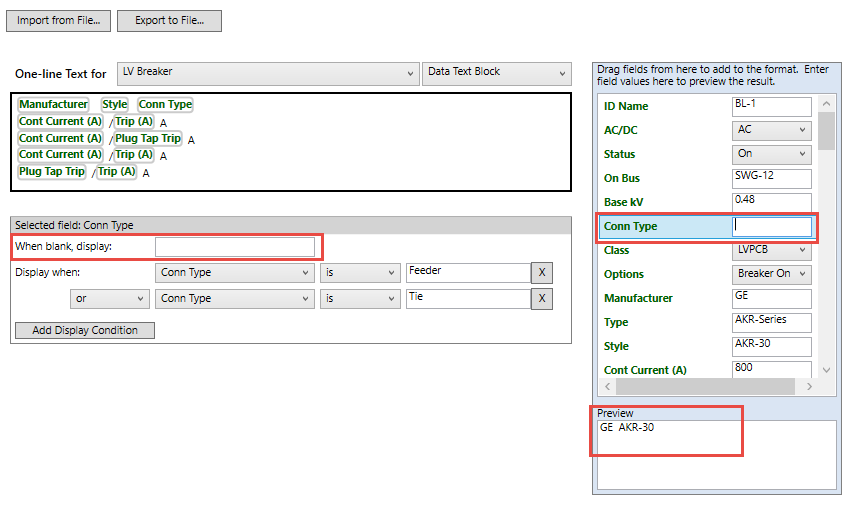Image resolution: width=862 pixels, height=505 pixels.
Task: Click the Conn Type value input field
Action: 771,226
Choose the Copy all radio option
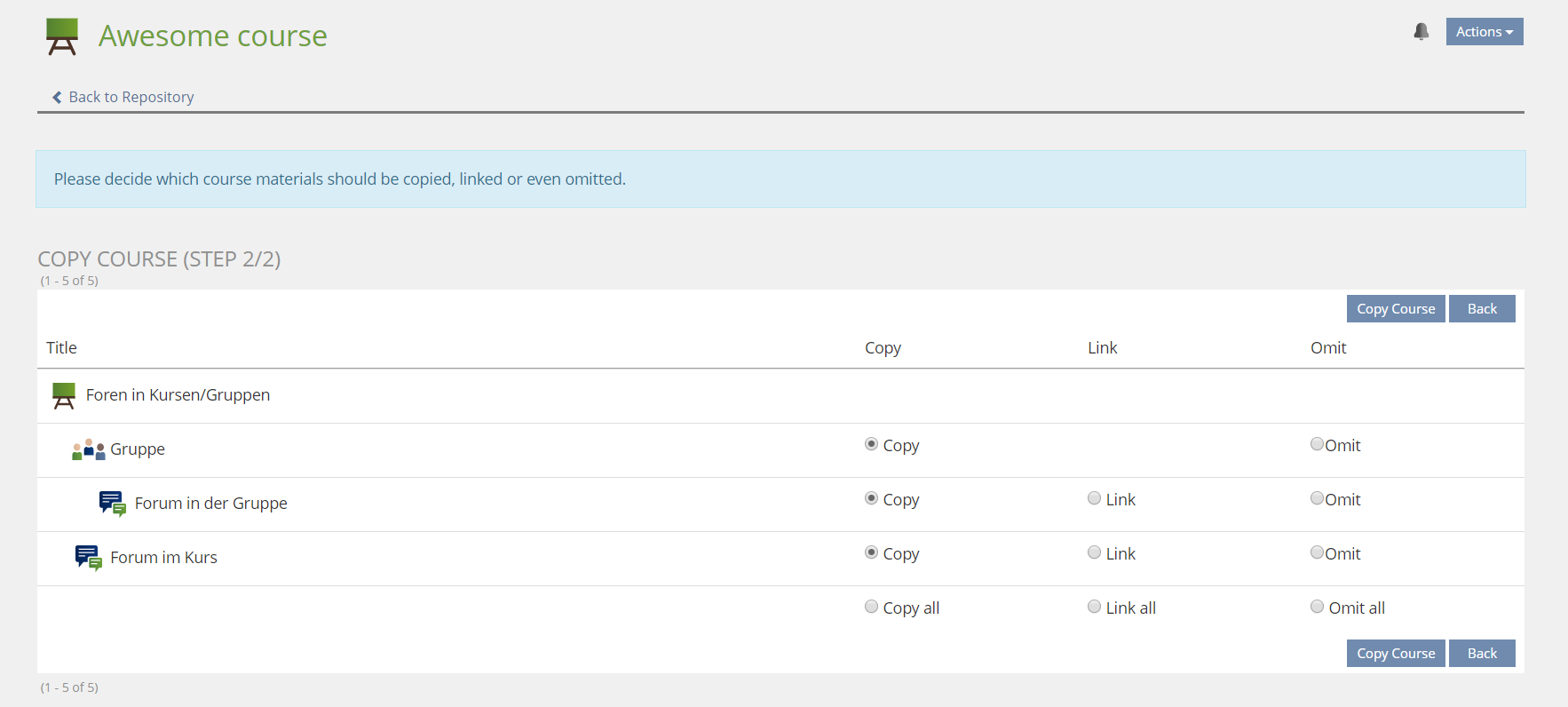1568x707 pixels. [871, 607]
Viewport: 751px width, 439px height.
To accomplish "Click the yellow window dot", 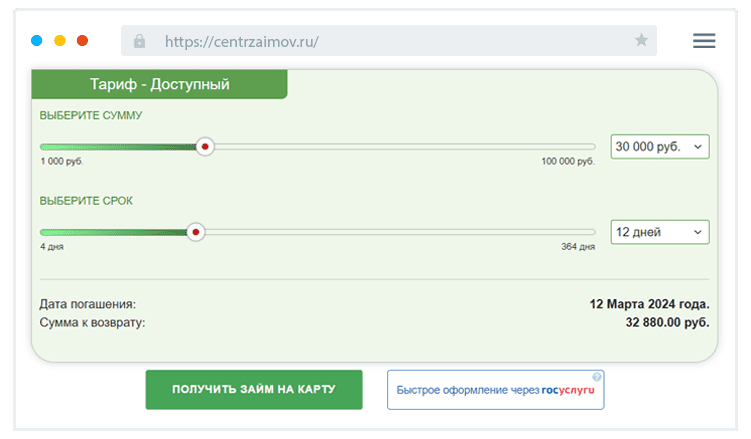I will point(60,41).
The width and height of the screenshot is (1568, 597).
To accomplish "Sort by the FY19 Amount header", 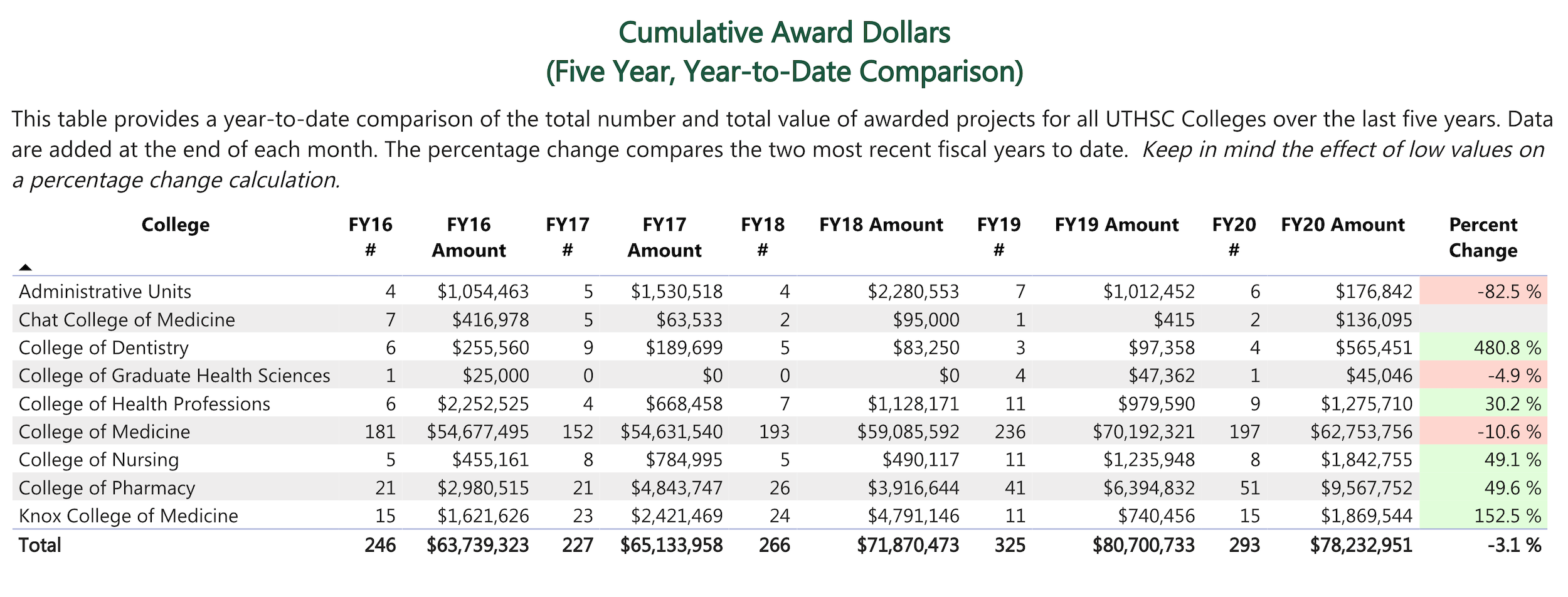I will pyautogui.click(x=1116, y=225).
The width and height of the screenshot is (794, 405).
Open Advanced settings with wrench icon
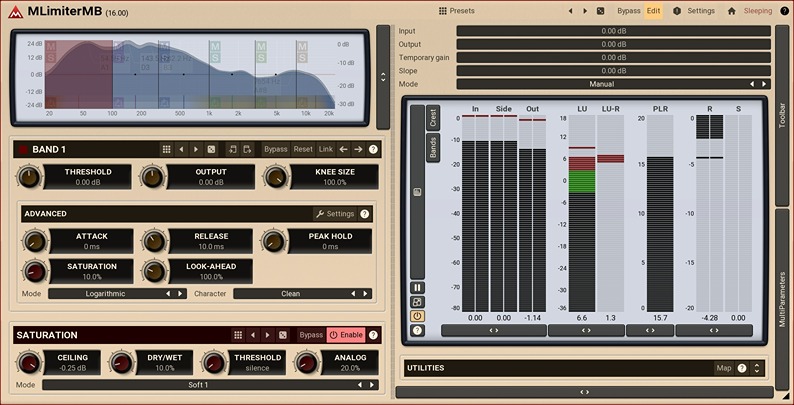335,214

(TASK OBJECTIVE) Within the data above, tally every line that has "screenshot" in it. Answer with the number only.

(EXERCISE OUTPUT) 2